Man geht einfach vorbei, weil es weder Schilder noch Zeichen gibt, die die Aufmerksamkeit der Passanten darauf lenken oder den Zweck des Gebäudes erklären. Vielleicht würde man die großen Fenster bemerken und bewundern und dann sehen, dass es sich um Glasfenster handelt, die nicht christlich sind. Nur wenige verstehen sofort, dass es sich hier um ein (1945 notdürftig eingerichtetes) Gotteshaus handelt. Es wurde nicht als Synagoge konzipiert, aber heute kann das Haus 120 Menschen am Sabbat zusammenbringen.

Die heutigen Nachbarn sind daran gewöhnt, dass die Polizei regelmäßig vorbeikommt. Sie fährt jede Stunde vorbei und sitzt draußen gegenüber während des Gottesdienstes im Auto; gleichzeitig, steht ein junger Mann vor den Toren – freundlich, aber wachsam. Er kommt aus Israel und arbeitet als Sicherheitsdienst Hand in Hand mit der Frankfurter Polizei.

“Wer ein Haus baut, will bleiben”.

50 Jahre Jüdische Gemeinde Frankfurt am Main.[1]

Seit 1906 treffen sich hier Juden, ursprünglich in einem lebhaften Kindergarten für die Kleinen der Gemeinde; gleich nach dem Zweiten Weltkrieg in einem dringend nötigen Betsaal; und dann endlich in einer eingeweihten Synagoge. Der Begriff von der „zweiten Synagoge“ gilt nur für das heutige Frankfurt, jedoch nicht für die Frankfurter Vergangenheit. Vor dem Zweiten Weltkrieg gab es über 20 Synagogen im Frankfurter Stadtgebiet, die einer Gemeinde von 30.000 Juden dienten. Nur die Synagoge in der Freiherr-vom-Stein-Straße stand noch zu Kriegsende.

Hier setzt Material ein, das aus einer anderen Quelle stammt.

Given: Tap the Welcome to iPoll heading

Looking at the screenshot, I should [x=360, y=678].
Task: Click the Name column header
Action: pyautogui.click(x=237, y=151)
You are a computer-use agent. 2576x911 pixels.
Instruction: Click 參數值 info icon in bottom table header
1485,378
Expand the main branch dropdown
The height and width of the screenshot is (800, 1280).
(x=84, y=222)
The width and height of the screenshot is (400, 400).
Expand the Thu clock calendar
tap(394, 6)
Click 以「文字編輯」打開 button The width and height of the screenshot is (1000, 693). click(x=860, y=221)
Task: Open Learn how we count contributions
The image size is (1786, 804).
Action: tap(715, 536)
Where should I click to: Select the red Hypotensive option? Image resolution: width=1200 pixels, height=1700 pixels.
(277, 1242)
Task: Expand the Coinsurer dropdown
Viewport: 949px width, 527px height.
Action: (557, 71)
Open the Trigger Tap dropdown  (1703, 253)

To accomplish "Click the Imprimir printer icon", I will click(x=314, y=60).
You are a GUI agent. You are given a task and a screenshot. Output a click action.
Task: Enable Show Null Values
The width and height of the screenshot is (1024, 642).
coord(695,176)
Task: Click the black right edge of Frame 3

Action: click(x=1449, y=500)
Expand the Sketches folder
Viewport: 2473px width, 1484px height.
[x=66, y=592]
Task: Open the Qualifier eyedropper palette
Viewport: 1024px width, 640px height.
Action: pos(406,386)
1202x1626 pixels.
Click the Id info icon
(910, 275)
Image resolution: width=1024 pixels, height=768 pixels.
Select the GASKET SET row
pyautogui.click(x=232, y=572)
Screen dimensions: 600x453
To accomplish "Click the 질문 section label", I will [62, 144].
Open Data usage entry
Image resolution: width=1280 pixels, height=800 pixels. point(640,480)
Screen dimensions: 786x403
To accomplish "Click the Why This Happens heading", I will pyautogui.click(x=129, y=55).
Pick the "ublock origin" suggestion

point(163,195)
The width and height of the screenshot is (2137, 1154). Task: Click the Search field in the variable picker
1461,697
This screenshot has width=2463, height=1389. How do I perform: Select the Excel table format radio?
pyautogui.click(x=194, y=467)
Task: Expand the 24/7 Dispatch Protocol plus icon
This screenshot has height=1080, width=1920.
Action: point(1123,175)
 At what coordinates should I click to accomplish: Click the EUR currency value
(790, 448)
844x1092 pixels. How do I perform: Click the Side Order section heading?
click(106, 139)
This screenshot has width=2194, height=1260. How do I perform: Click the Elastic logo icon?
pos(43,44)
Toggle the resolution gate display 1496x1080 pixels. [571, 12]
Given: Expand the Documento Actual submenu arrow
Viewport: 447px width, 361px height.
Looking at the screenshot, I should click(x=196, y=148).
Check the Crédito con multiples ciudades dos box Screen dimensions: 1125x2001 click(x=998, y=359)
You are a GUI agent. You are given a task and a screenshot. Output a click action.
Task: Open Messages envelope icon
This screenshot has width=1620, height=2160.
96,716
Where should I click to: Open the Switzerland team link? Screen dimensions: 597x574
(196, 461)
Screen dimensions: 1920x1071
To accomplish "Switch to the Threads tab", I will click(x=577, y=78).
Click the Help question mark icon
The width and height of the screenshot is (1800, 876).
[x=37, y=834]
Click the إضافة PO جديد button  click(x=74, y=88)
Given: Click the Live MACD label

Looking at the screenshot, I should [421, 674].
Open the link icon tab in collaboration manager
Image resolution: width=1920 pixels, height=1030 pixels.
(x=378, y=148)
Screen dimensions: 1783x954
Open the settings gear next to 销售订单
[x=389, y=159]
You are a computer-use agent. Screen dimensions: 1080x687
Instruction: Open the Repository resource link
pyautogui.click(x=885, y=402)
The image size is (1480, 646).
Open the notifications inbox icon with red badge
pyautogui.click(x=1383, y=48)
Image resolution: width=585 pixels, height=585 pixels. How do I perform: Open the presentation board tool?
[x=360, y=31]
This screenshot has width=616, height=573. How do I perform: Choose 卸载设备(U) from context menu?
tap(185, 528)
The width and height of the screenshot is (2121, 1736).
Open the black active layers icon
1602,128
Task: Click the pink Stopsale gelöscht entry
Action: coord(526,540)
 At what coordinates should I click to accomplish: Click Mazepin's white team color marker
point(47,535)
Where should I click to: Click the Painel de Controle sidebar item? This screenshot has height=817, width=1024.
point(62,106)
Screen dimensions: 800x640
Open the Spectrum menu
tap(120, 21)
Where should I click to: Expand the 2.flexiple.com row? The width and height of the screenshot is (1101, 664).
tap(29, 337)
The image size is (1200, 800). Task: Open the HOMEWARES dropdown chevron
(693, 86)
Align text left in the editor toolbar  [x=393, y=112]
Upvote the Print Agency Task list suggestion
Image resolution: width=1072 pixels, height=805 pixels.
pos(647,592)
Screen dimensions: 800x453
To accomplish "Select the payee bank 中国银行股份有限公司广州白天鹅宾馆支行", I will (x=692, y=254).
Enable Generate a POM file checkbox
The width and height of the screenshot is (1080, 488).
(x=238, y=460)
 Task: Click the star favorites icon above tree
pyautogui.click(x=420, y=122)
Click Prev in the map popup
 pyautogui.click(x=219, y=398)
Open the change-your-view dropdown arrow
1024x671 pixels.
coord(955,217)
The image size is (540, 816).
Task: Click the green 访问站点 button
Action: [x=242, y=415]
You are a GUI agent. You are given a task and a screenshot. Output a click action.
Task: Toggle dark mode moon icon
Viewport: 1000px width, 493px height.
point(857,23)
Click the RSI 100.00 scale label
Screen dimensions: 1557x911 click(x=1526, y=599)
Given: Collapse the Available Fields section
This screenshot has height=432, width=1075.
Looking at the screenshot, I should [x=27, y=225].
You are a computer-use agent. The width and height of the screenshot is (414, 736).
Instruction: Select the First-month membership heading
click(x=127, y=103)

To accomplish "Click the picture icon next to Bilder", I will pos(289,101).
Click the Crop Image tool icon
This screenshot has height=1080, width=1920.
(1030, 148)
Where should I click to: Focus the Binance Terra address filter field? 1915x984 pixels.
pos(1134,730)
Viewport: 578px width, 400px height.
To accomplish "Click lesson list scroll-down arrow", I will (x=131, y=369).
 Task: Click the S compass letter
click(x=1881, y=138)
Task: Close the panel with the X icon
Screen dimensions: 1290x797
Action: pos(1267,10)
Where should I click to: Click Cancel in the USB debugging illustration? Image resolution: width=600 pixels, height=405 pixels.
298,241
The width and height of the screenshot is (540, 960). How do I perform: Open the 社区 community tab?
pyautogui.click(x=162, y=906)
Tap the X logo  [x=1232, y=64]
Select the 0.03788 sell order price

Die gewaltige Geschichte des zwanzigsten Jahrhunderts hat die Geschichte des Hauses im Baumweg beeinflusst und seinen Zweck verwandelt. Heute steht es da, nicht nur zum Gottesdienst, sondern auch als Symbol einer verschwundenen Zeit, verlorener Menschen und einer lebendigen Gemeinde, die vom Tode wieder ins Leben gerufen wurde.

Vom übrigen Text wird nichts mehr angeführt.